Una marca de patatas fritas de lujo, importadas de España, ha llegado al mercado neozelandés con un precio considerablemente elevado. Estas patatas, distribuidas por Sabato, se posicionan en el segmento premium del mercado.
Elaboradas con patatas ibéricas y aromatizadas con trufas negras, la empresa las describe como un producto gourmet, más adecuado para un aperitivo sofisticado que para el almuerzo infantil.
La cadena de supermercados justifica el alto precio de las patatas fritas por los costes asociados a su producción y transporte desde España.
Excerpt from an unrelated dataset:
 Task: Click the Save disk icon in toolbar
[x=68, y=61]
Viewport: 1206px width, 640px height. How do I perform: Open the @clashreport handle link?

Un portavoz de Consumer NZ señaló que las empresas tienen libertad para fijar sus propios precios, y que los consumidores son quienes deciden en qué gastar su dinero. Recomiendan utilizar el precio por unidad –por ejemplo, por cada 100 gramos– para comparar el valor real de diferentes presentaciones y tamaños en los supermercados.
En otros mercados, la marca Torres ofrece sabores inusuales como vino espumoso, caviar, foie gras y pepinillos, además de las populares patatas con trufa negra. En Nueva Zelanda, actualmente solo está disponible el sabor a trufa negra.
Se ha contactado con Torres Selecta para obtener comentarios.